__Provided data__
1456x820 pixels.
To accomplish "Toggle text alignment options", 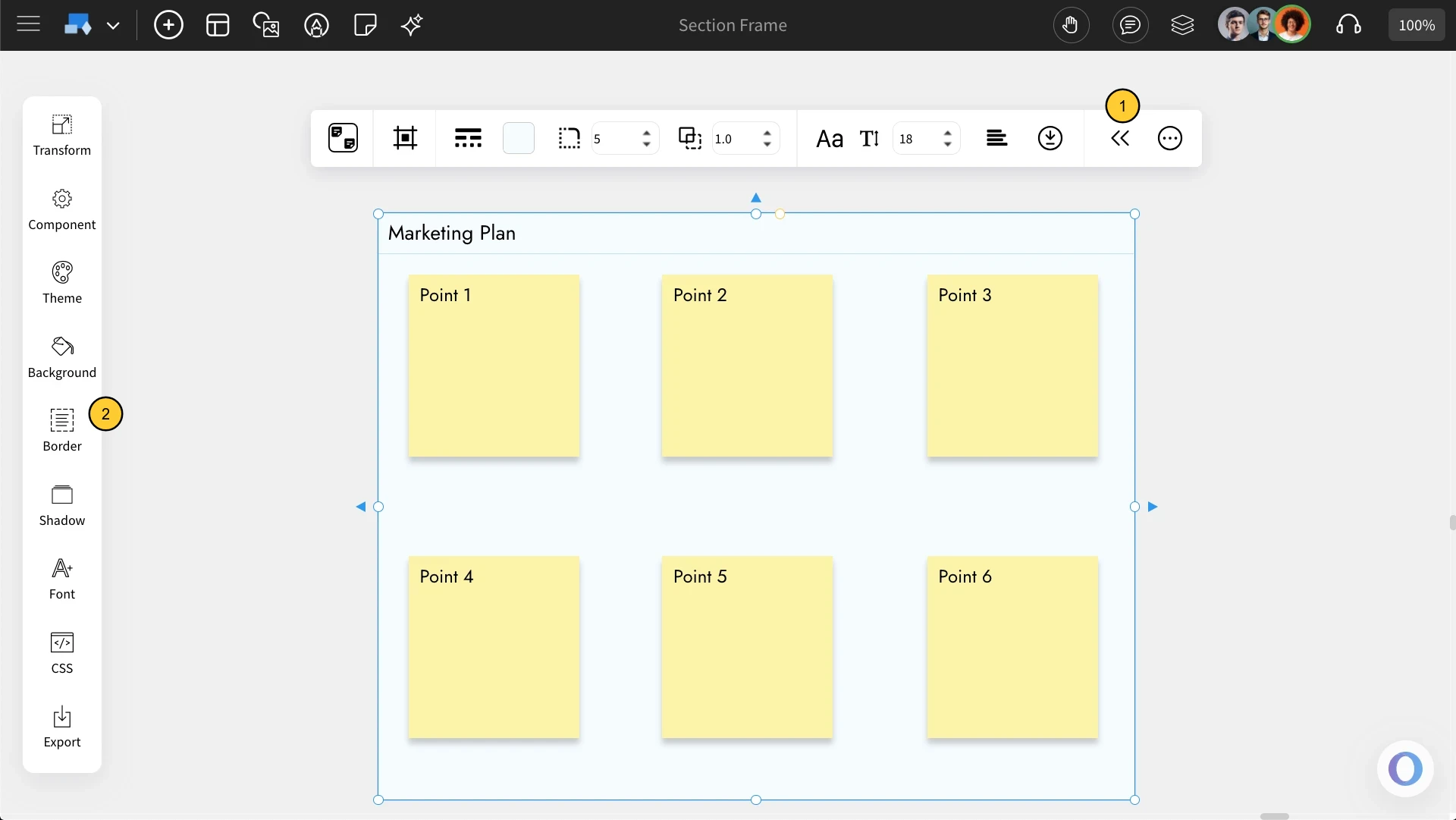I will 997,138.
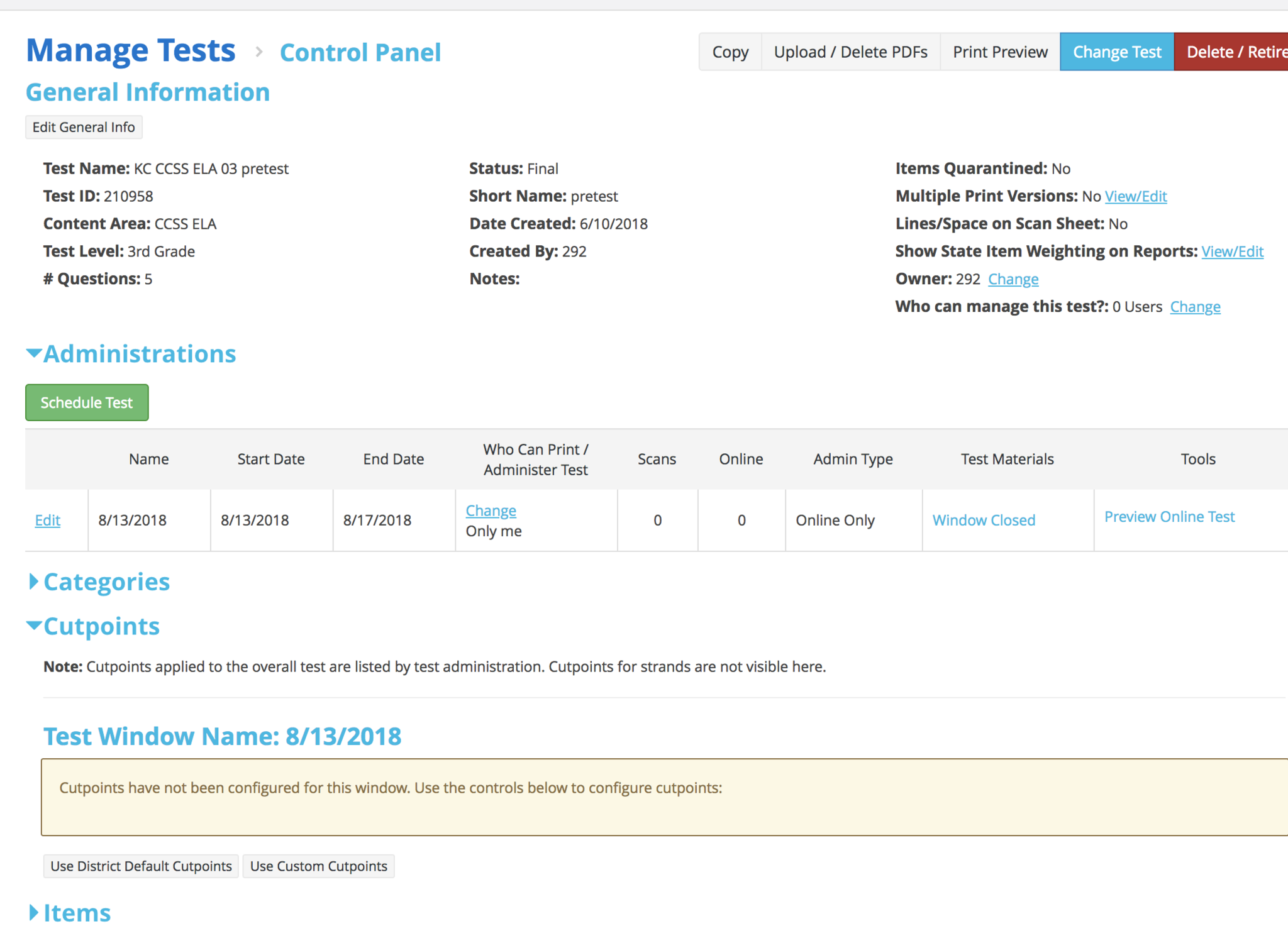
Task: Expand the Categories section
Action: pyautogui.click(x=34, y=582)
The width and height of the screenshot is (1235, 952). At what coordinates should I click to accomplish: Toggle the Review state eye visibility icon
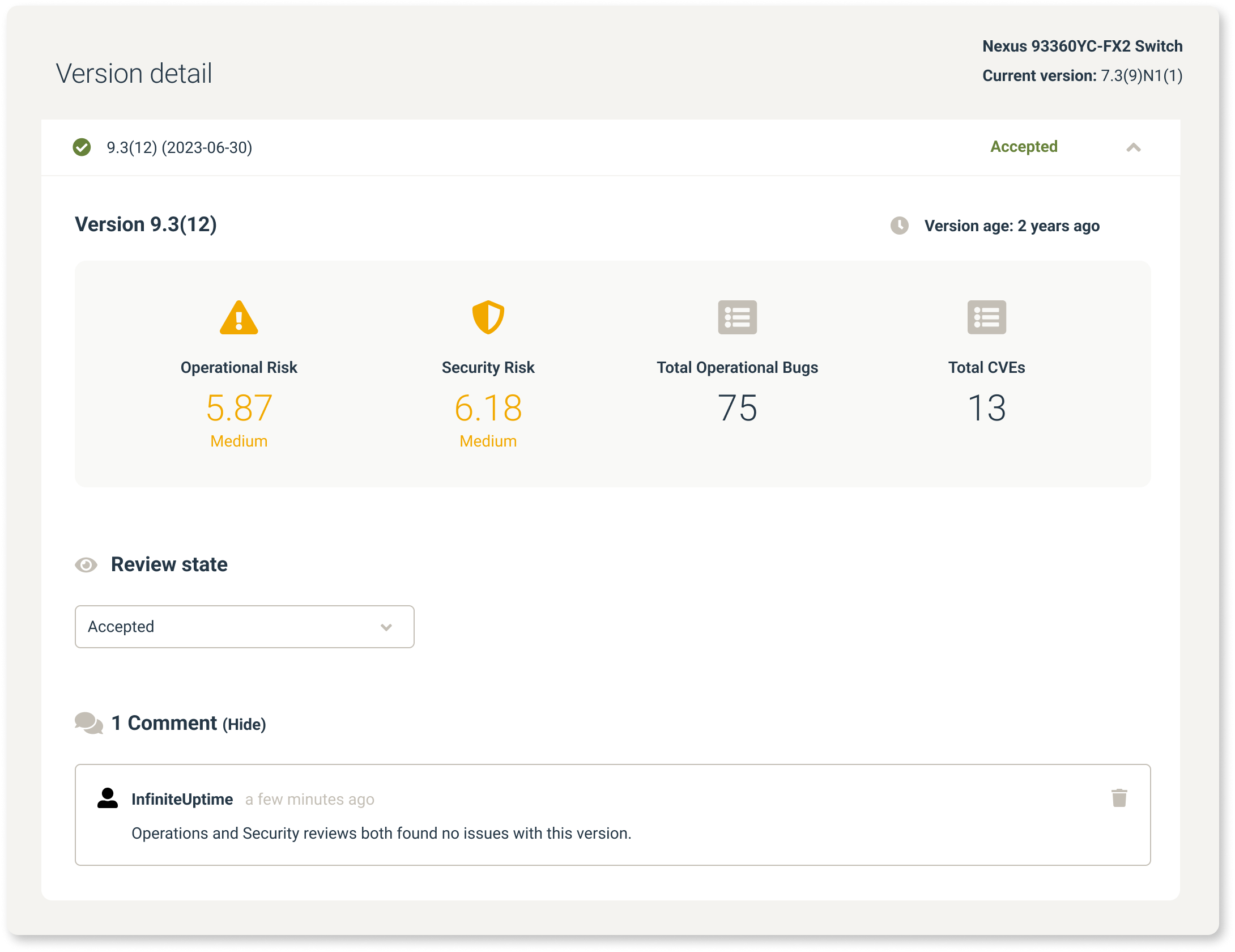point(86,564)
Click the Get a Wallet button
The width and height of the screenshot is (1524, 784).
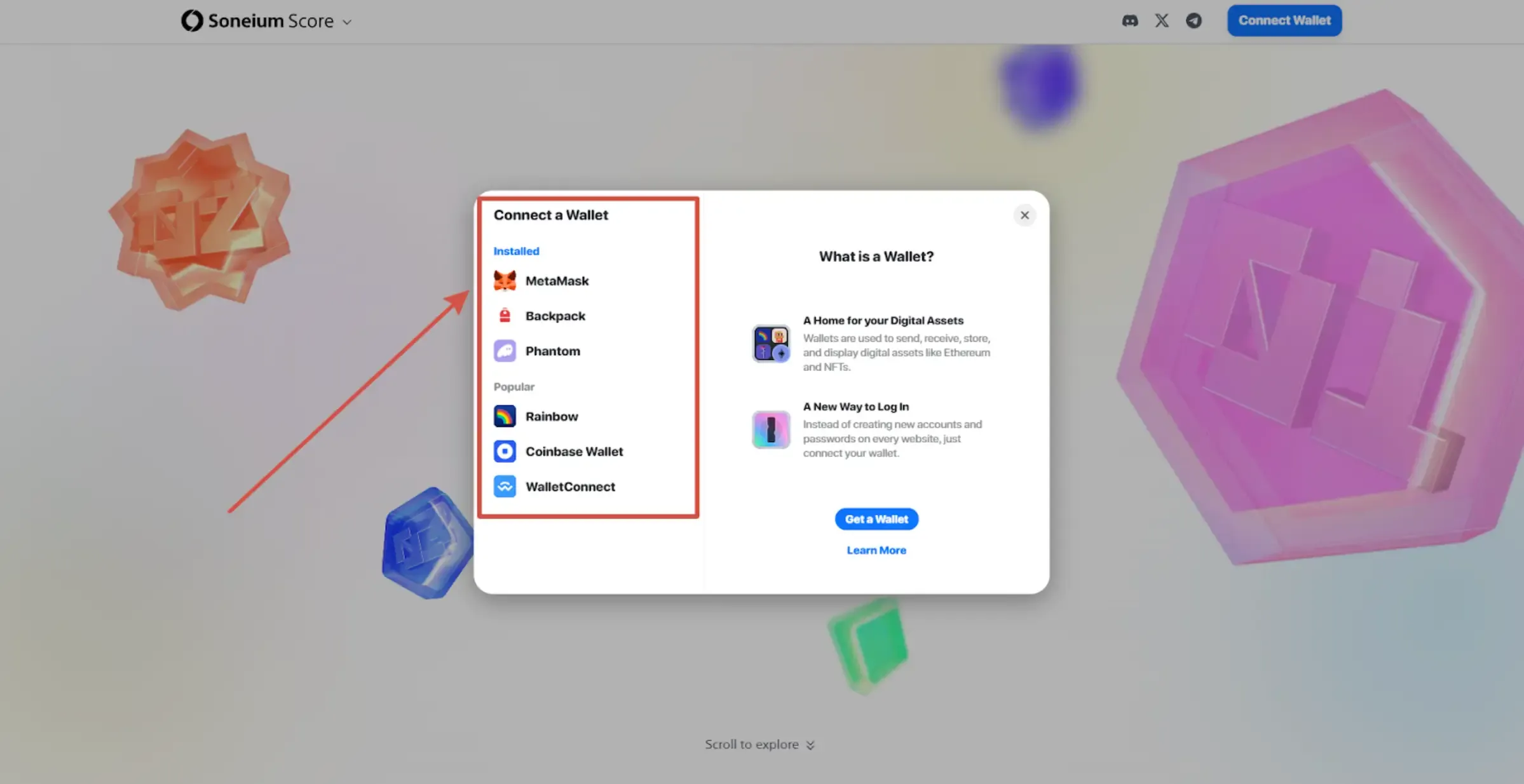876,518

__Instructions to follow__
Please reproduce the lines above from the one containing "Click the Get a Wallet button" through the final line, exactly and inclusively, leaving out each picture.

__Written answer__
Click the Get a Wallet button
The width and height of the screenshot is (1524, 784).
876,518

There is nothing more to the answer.